What role are you playing in your close relationships? Are you the intellect sharing the news and best book you ever read? The creative, the spiritual, the leader, the entertainer, the shoulder to cry on, the light in the room, the one who waits for cue cards and then you respond, the money advisor and giver, the planner, the forgiver, the fitness talker, etc.
You might be a combination depending on the relationship.
In our group that I was facilitating during breakfast at their apartment, I put three empty chairs and asked who had a situation they wanted to explore and receive new possibilities? The chairs were places to sit in different voices.
“Hard to say and here I go. I don’t like when you only call from the car. I feel rushed. I feel you aren’t present. Horns honking. Phone clips out. I am frustrated. It gives me the feeling you don’t want to sit with me which is what I want. I want you to call from home with no distractions. No dog.
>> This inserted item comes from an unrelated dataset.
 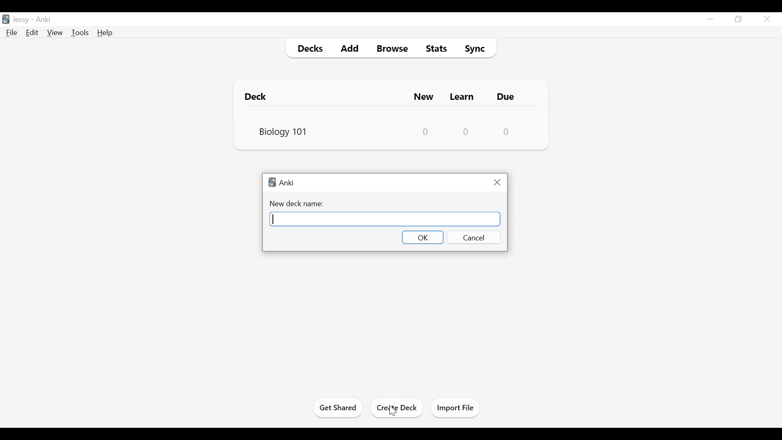 What do you see at coordinates (46, 20) in the screenshot?
I see `Anki` at bounding box center [46, 20].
No papers shuffling. No being on the computer. No opening the cupboard for a scoop of nuts. Whew. Now I need a minute before you respond.”
We role played the different voices being expressed in this conversation. (sit in the chairs). We took a view from above and we invited our vulnerable self, our protector, our pusher, our railroader, etc., to express in different ways until she felt received, heard, and could then open to more conversation around SIT WITH ME.
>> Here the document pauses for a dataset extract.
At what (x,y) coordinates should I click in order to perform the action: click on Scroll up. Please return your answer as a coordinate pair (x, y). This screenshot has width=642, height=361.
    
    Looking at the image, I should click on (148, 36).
We want to meet each other right where we are and we have a whole band that gets out of tune in the moment. We aren’t only bringing one part of us to the conversation.
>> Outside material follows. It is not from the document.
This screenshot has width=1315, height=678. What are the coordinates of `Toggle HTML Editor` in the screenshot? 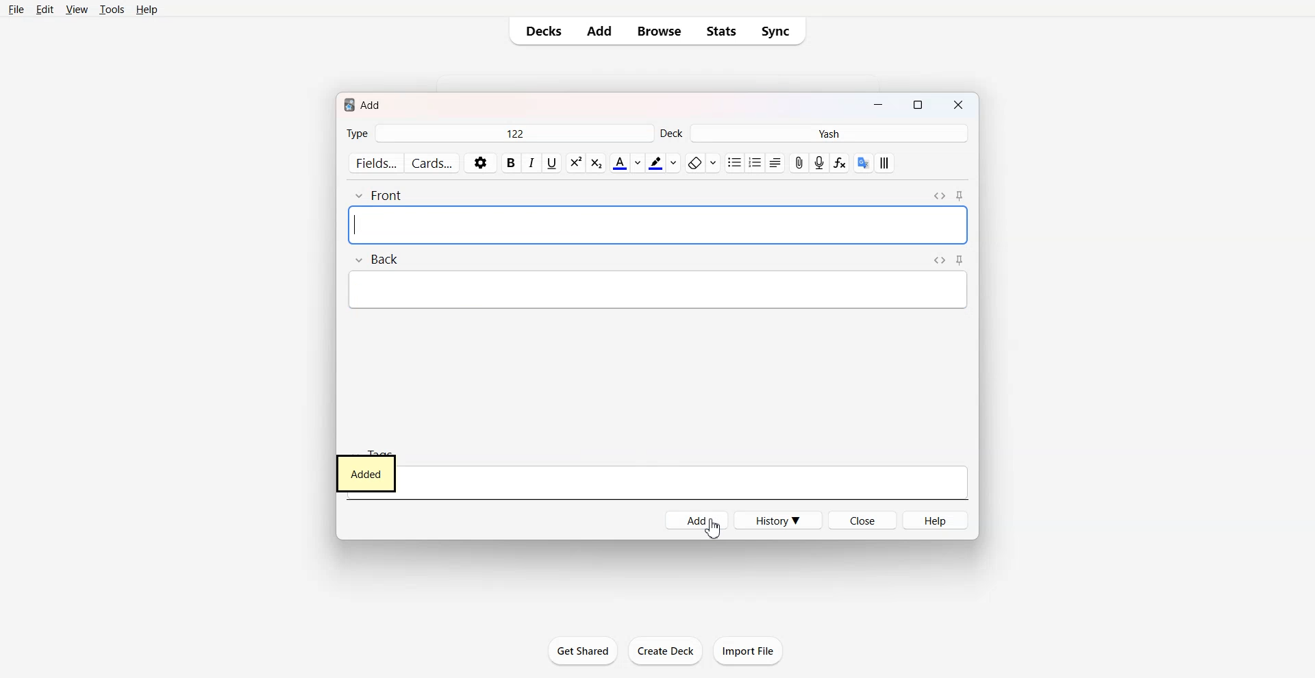 It's located at (940, 259).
Pausing. Noticing. Asking for help. Adjusting our body (for me, my head too forward at times), Forgiving, Feeling, Breathing, Closing your eyes for a second, Inviting Unseen help into the room, all help us love fuller. There are many tools to quiet the parts of the band that aren’t in tune.
Let’s begin with making a space to listen. I just reminded myself to breathe which I have been practicing by humming. When you call a friend on the phone be on the phone. When you meet for a walk, meet. You don’t have to have eye contact. Hand on heart.
I am remembering a man sharing with me that it is so challenging for him to share feelings with his partner. He feels that he is better at listening than sharing. He said his wife was bored and tired of going fishing for who is in there besides the chef, the father, and the worker bee.
Don’t we all have something that is a little on tilt and longs to stand tall? Begin. Maybe think of it as giving in a new way, which could be by asking your friend to listen. Letting them know they don’t have to fix or comment right away. Open to listening.